Yes, with a double last name that includes the name Horváth -- the Hungarian word for "Croatian" -- that is a logical presumption. I did pay attention to the questions to which this gives rise.
My findings are negative. As the opening post reports, the birthplace of Lázár Petrichevich-Horváth was Cluj-Napoca; this is a population center of Transylvania, and today I find that it is inside Romania's borders.
You may find an article on the author at Hungarian Wikipedia. Since I rely on Google to pull up Wikipedia articles, even though I have no Hungarian, I can use Google's translate function to read a rough English translation of the Hungarian Wikipedia article. Which tells me:
the poet's early education and employment was in Targu Mures, Sibiu, and obviously Cluj-Napoca.
In time he became a correspondent of the Magyar Tudomanyos Akademia.
Wherever I find even a brief account of the author's life, one thing is emphasized, and it is not about Croatian ancestry.
It is the emphasis on the author's aristocratic upbringing. Not only is no mention whatever made of Croatia, or of the Croatian language, but it seems that he moved in aristocratic circles where there were more French and German speaking people and a number of the people were not even really Hungarian at all. Not to speak of Croatian.

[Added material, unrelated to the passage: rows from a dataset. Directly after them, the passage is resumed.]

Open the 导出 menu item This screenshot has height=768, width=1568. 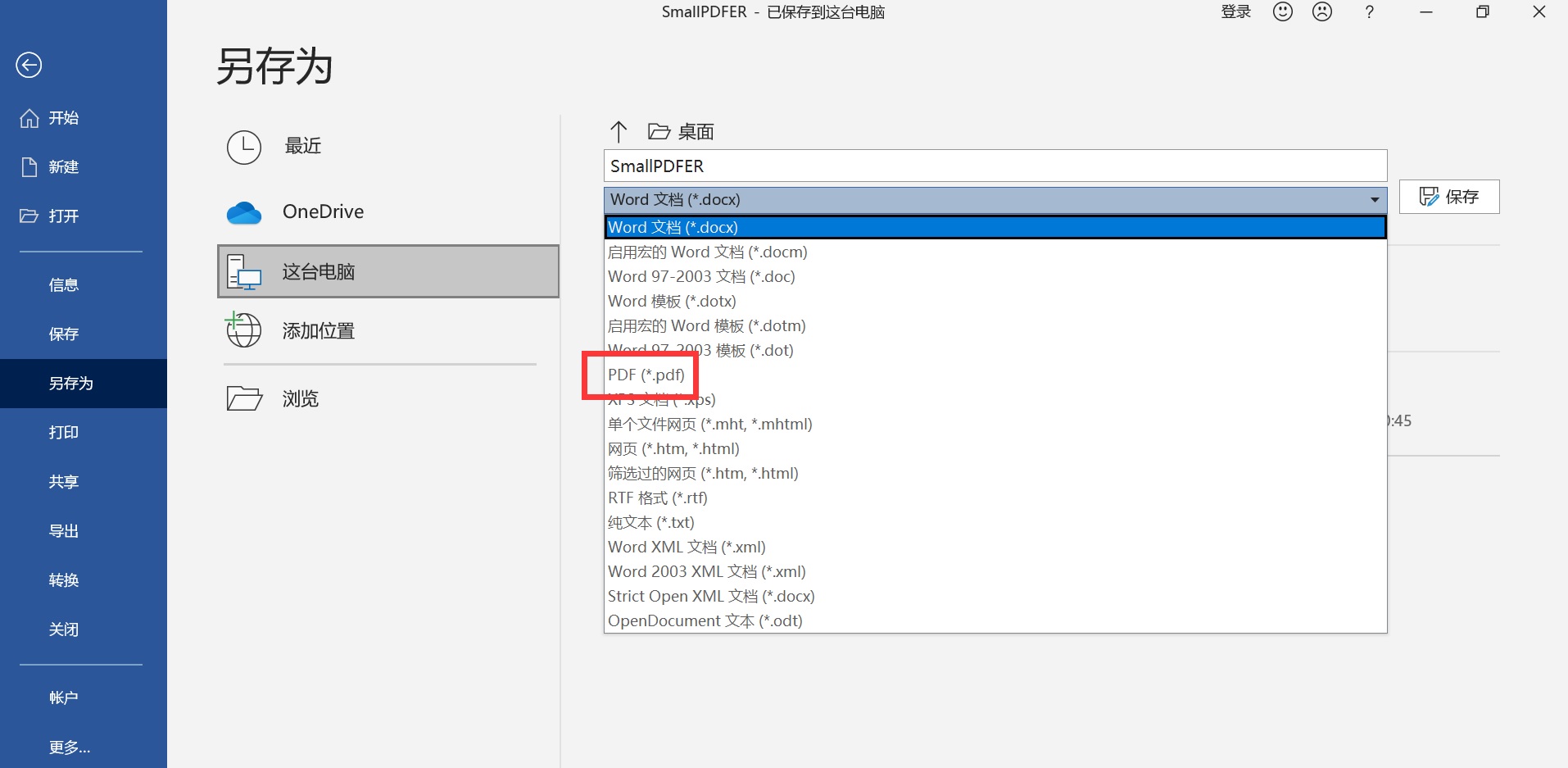64,531
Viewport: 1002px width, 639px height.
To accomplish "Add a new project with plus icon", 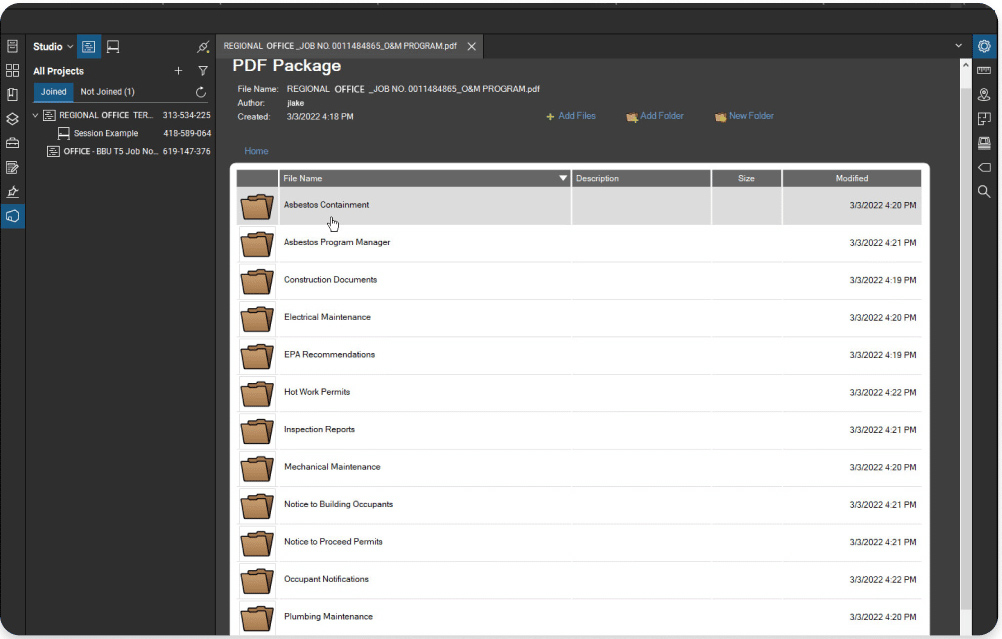I will 179,71.
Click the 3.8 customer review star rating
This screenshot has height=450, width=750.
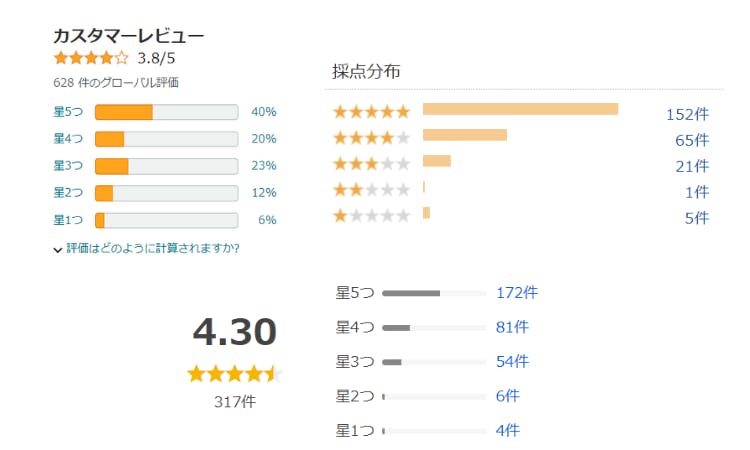[91, 58]
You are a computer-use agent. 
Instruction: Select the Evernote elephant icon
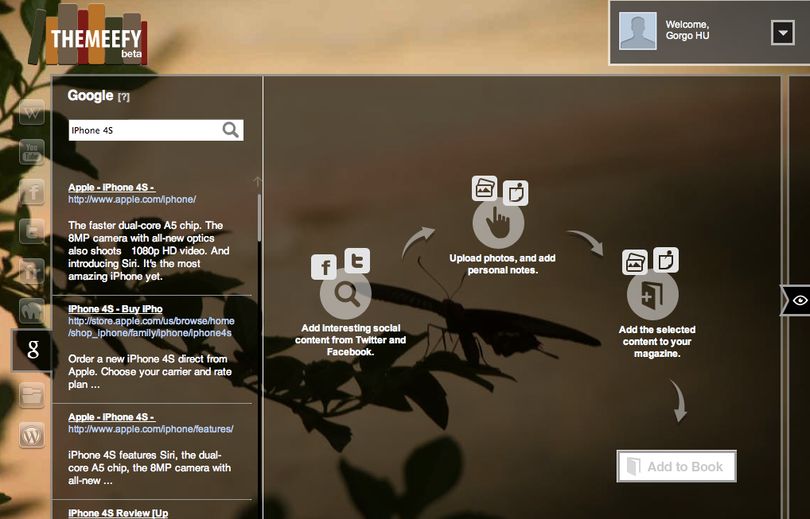[x=32, y=311]
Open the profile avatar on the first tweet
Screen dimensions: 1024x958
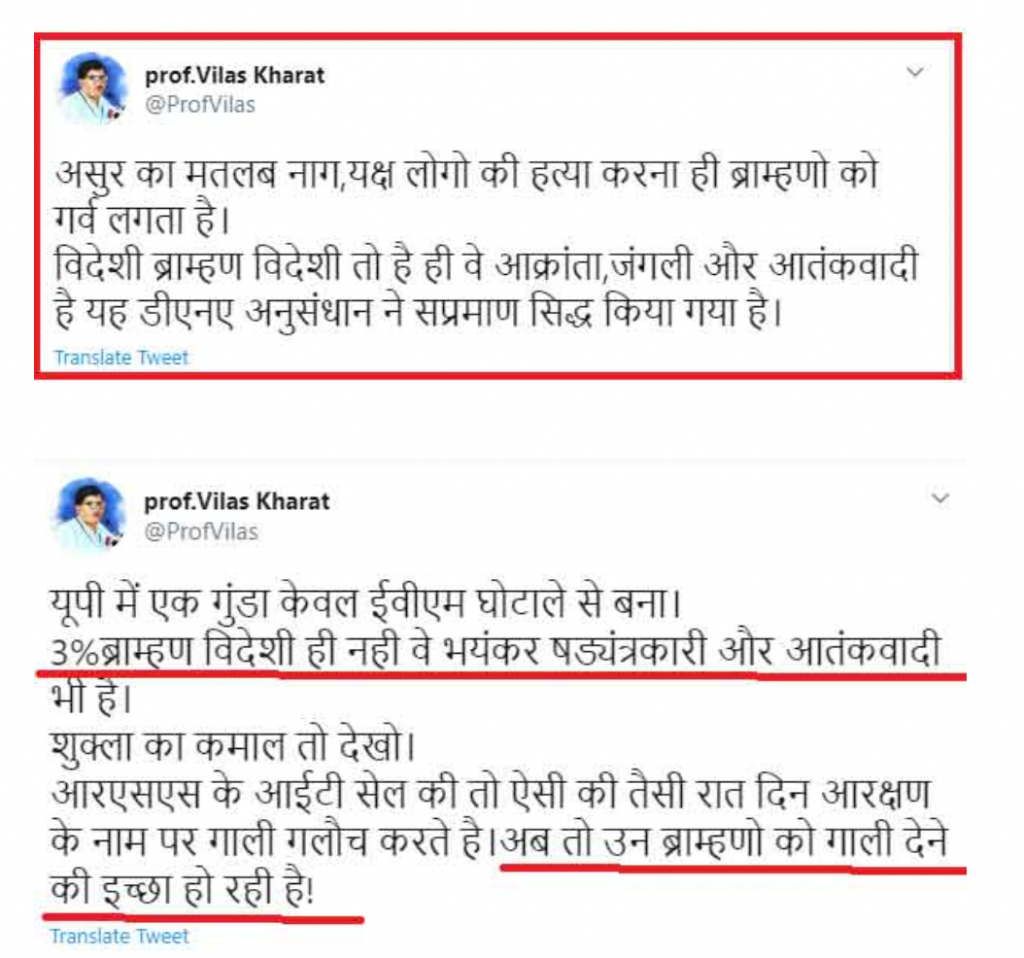coord(92,89)
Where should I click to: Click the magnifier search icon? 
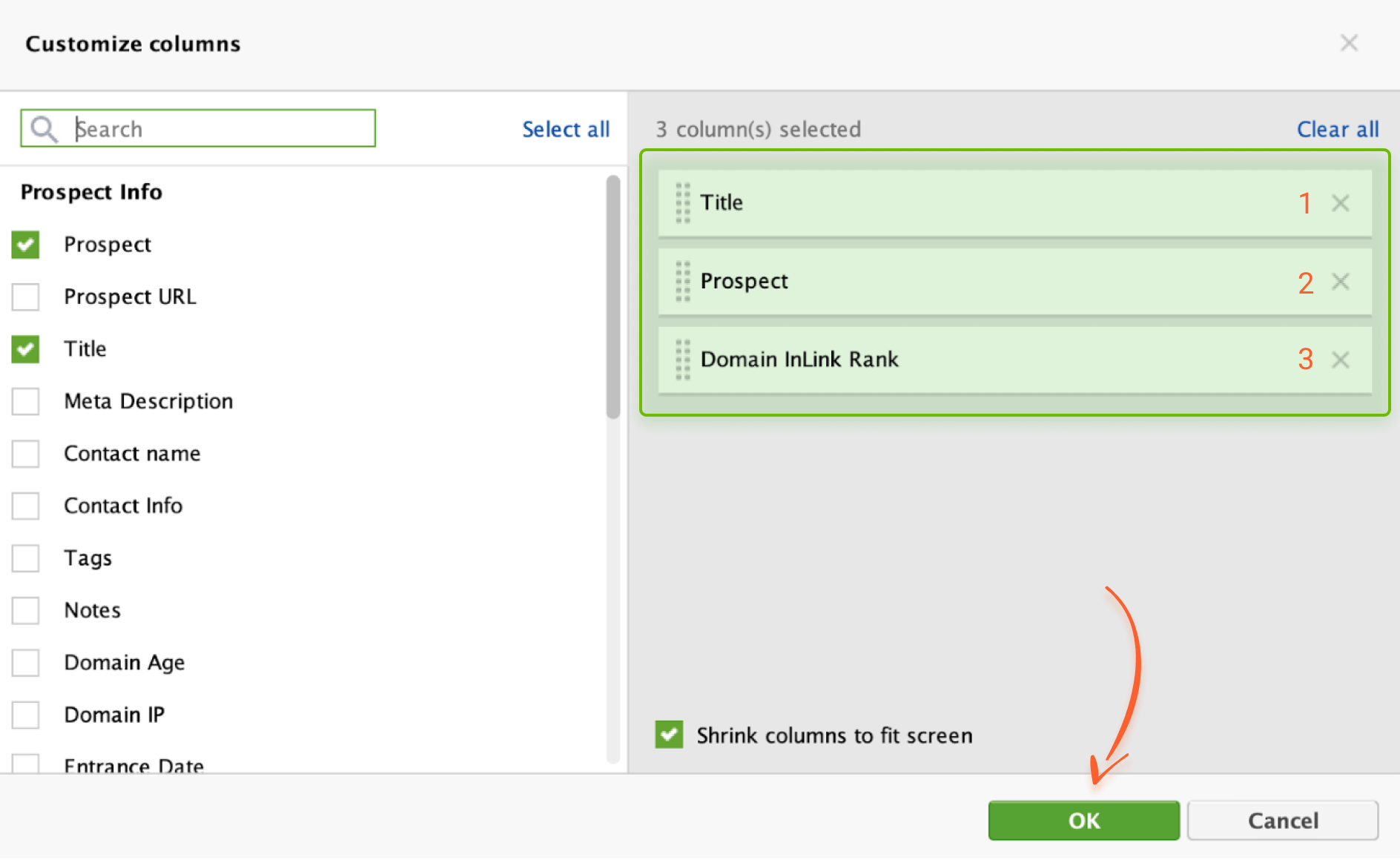click(44, 129)
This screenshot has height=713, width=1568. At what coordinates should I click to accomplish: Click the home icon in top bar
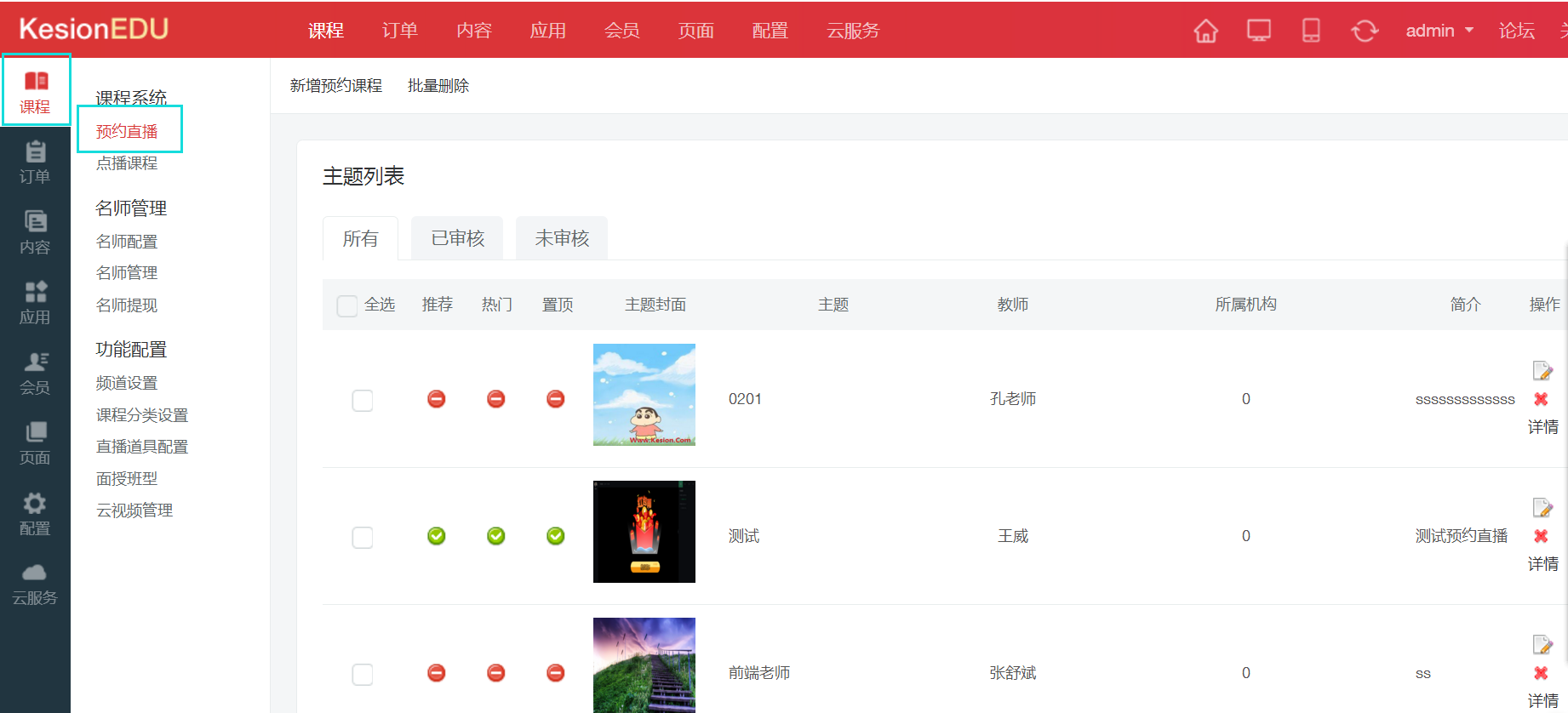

So I guess it is safe to presume that ancestors must have included Croatians in the poet's case, but he seems to have inhabited a really rarefied atmosphere in Transylvania, then later in Pest, which did little to prepare him for life on his own in the real world. There is a "poete maudit" quality in the descriptions of the poet's career failures and personal alienations.
Of course, if anybody else finds any information, even if it contradicts what I found, then please contribute!
So, no, no sign of this poem in the Croatian language, to answer your final question, sorry about that.